Why The Future Of Manufacturing Could Be Green Goo And Microscopic Bots
Technologies like 3D printing and augmented reality are creating a wave of disruption in the manufacturing industry. Further into the future, bio-manufacturing and nanotechnology await, ready to change manufacturing from the ground up.
The reason is, simply, stuff. Manufacturing, boiled down to a fine sauce, is about putting stuff together. The quality and abilities of the different materials rely on what elements you use and how you combine them. Nanotechnology, including nanobots, and bio-manufacturing have the potential to alter how we produce materials and combine them into parts and/or products.
The shift would be so profound that some have likened it to the emergence of plastics, semiconductors or even electricity.
Small stuff with a huge impact
Nanotechnology mainly relies on chemical reactions, while bio-manufacturing uses plants and/or other kinds of biological matter (sometimes genetically modified). Both aim to control and manipulate the creation of materials down to the atomic/molecular level. Manipulating matter at such a minute scale makes it possible to create materials with unique physical, chemical or biological properties. For example, some materials will be able to conduct electricity or heat better than anything we know today. Others will be incredibly sturdy, and others again enable more efficient chemical reactions.
While it sounds like manufacturing processes from science fiction, they are very real. Nanocomposites are used in various products, and pharmaceutical companies use bio-manufacturing processes in their production lines.
However, the full impact of these technologies is still some ways off. In the future, they will enhance products ranging from sunscreen to jet engines. They will provide the key to unlocking advances in material performance, longevity for products and boost efficiency in almost all industries, including the likes of construction, electronics, energy, transportation - and manufacturing.
The world of tiny tech and microbots
The scale of nanotechnology is measured in nanometres - a billionth of a meter. For comparison, an average newspaper page is 100,000 nanometres thick. The industry is expected to grow at 16.9 CAGR and reach $12.83 billion by 2021.
That is just the beginning, though. As mentioned earlier, nanotechnology already has a vast variety of possible applications. As the technology develops, the ways it can be employed will continue to grow. Little wonder, then, that the U.S. Government has spent more than $22 billion on researching it.

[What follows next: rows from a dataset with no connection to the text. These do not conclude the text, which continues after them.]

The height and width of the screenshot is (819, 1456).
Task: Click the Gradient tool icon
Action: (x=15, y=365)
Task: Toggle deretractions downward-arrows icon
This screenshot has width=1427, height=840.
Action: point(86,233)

Nanobots looks like particularly promising. Some nanobots are self-replicating, other capable of combining into structures and others again work like tiny construction robots. Due to their size, it would take literally millions of them to build something like a car engine. However, you would then have control over the manufacturing process on a molecular level.

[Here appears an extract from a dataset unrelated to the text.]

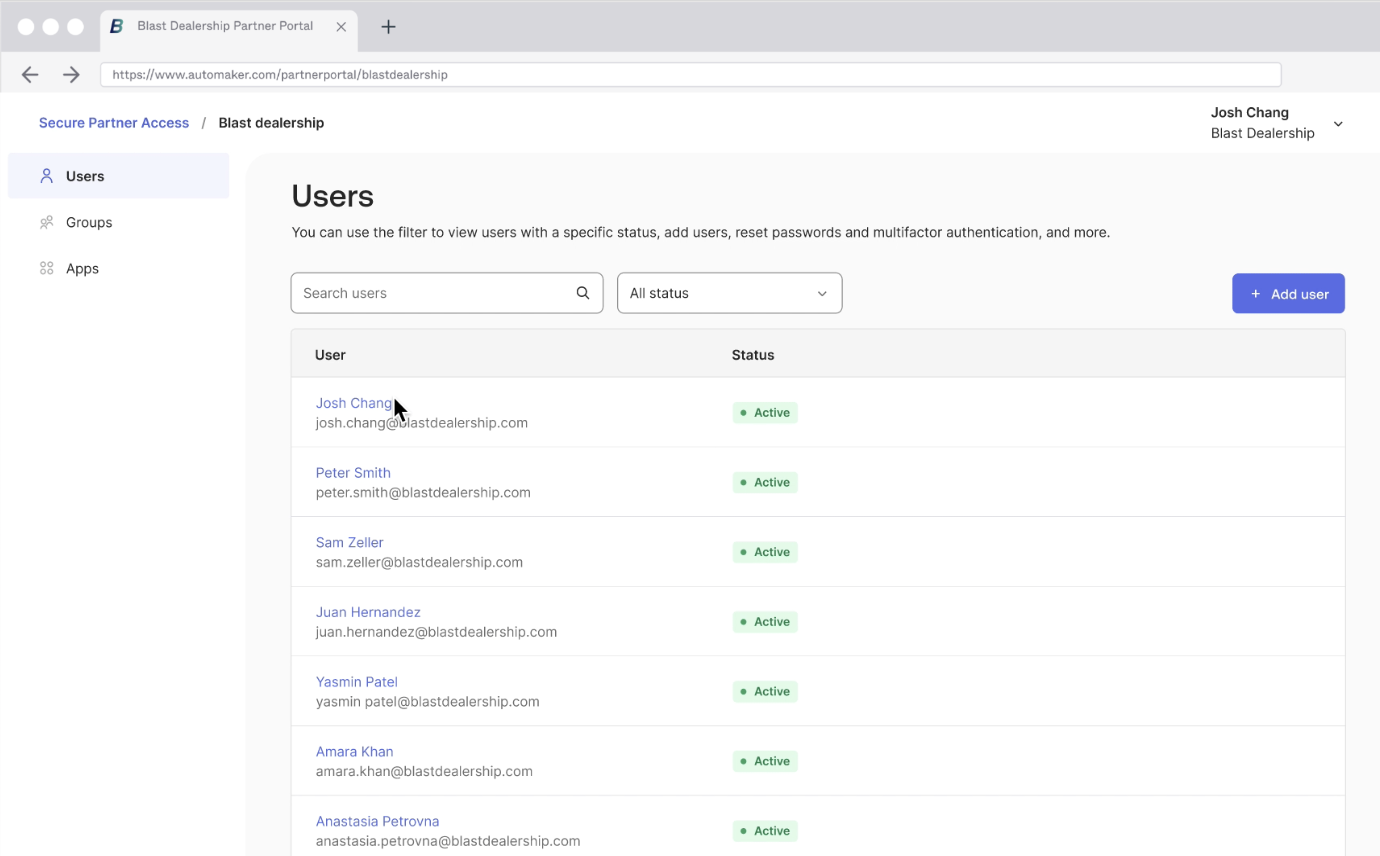Open the Secure Partner Access breadcrumb link
The height and width of the screenshot is (856, 1380).
click(113, 122)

At a larger scale, a project run by the Self-organizing Systems Research Group at Harvard illustrates how such a construction project would look. The group’s four-wheeled construction robots work in unison and can erect walls by picking up bricks, climbing a wall and laying the bricks. They work similarly to termites. No-one controls them. Instead, they are programmed to work in unison to build a specified design.

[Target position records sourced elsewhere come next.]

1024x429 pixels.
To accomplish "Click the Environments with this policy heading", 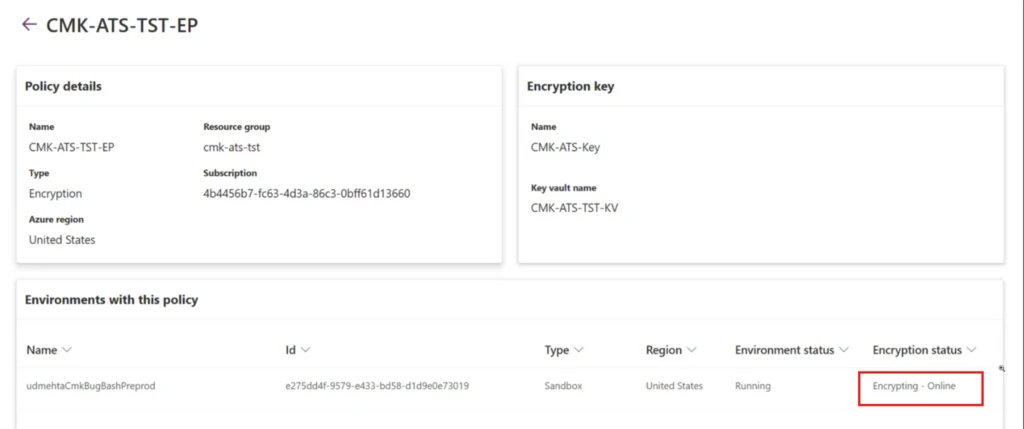I will [111, 300].
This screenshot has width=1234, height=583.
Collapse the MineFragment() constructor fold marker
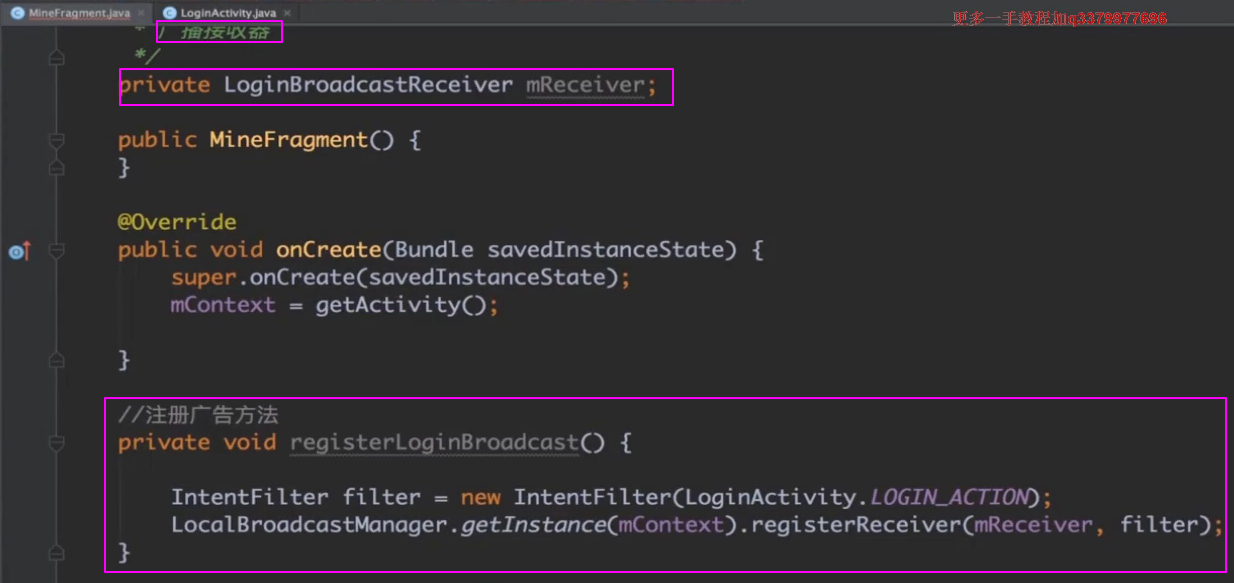[57, 141]
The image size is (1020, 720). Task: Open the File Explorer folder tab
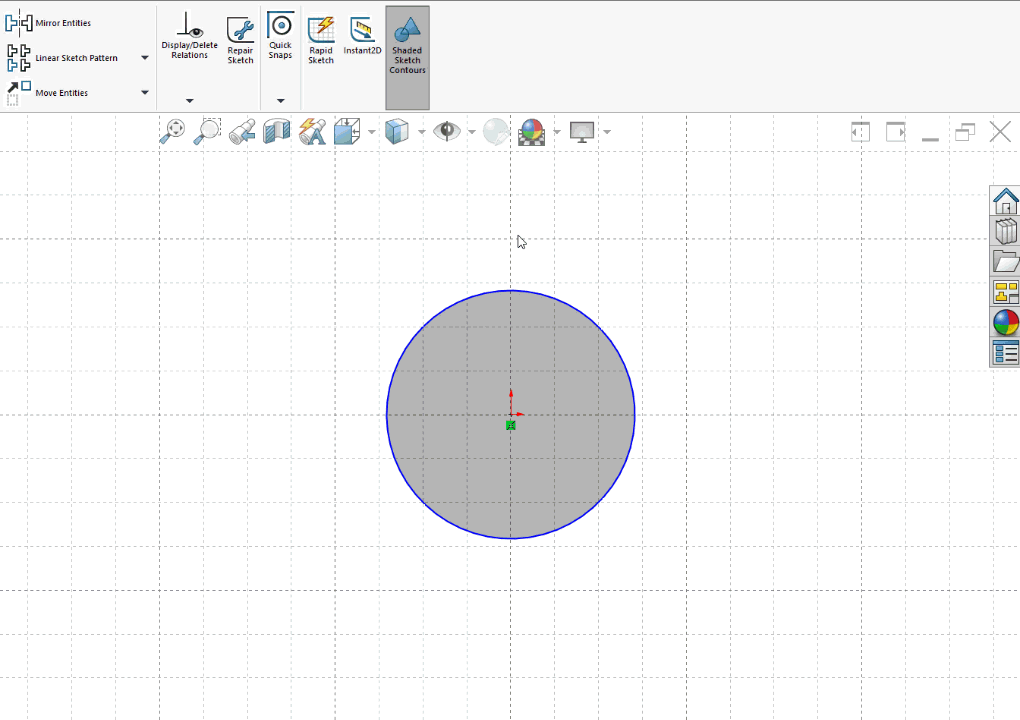coord(1005,261)

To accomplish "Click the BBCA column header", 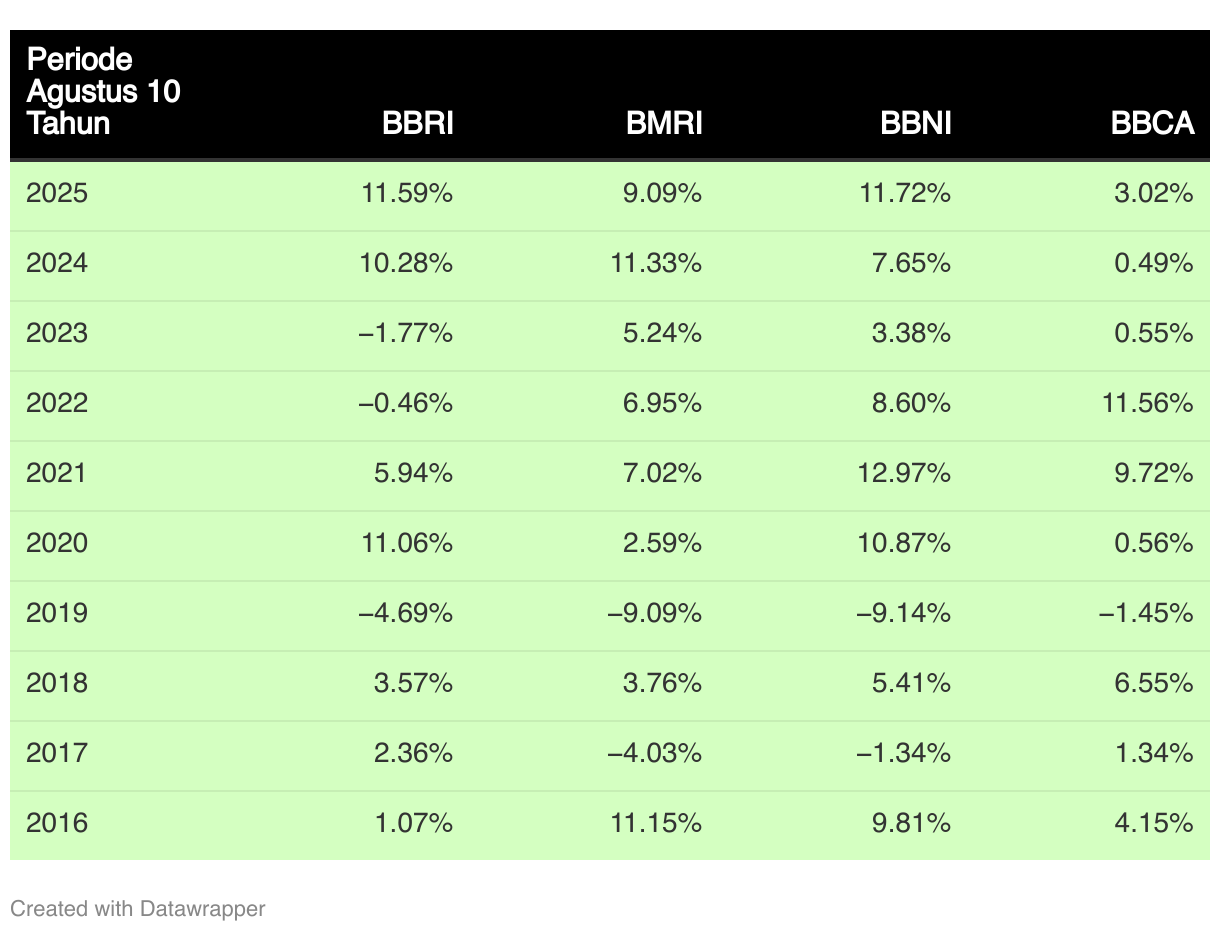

The possible applications for such robots are endless and especially useful in connection with construction or manufacturing on a scale where other technologies struggle or in high-risk environments.
Turning on biology’s machines
The use of biology to manufacture new materials and create new abilities is attracting a lot of funding. Pharmaceuticals are using bio-manufacturing to create chemical compounds and medicinal solutions that are difficult and/or expensive to create in other ways. Further afield (pardon the pun), Bayer has invested in technology that aims to programme crops to make them fertilise themselves.
Bio-manufacturing is making strong progress with emerging solutions aimed far beyond pharmaceuticals. U.S. company Zymergen is a good example of this. The company makes new polymers with bio-processes, using genetically engineered microbes. In a recent interview with Plastics News, president of Zymergen’s product business, Richard Pieters, opened up about how the company sees the future for itself as its first product is about to go commercial.
"For example, there are companies trying to make scratch-resistant cell phone screens that are also flexible. You need a new polymer to do that," Pieters said, adding that: "There are thousands of opportunities. We have quite a pipeline of products in development."
Without getting specific, he mentioned areas like electric vehicles, consumer electronics and military products.
Ginko Bioworks illustrates just how excited Silicon Valley is about bio-manufacturing. The biotech startup uses similar technology to Zymergen and makes organisms produce different kinds of fragrances. It has just reached the land of unicorns with a $1 billion valuation.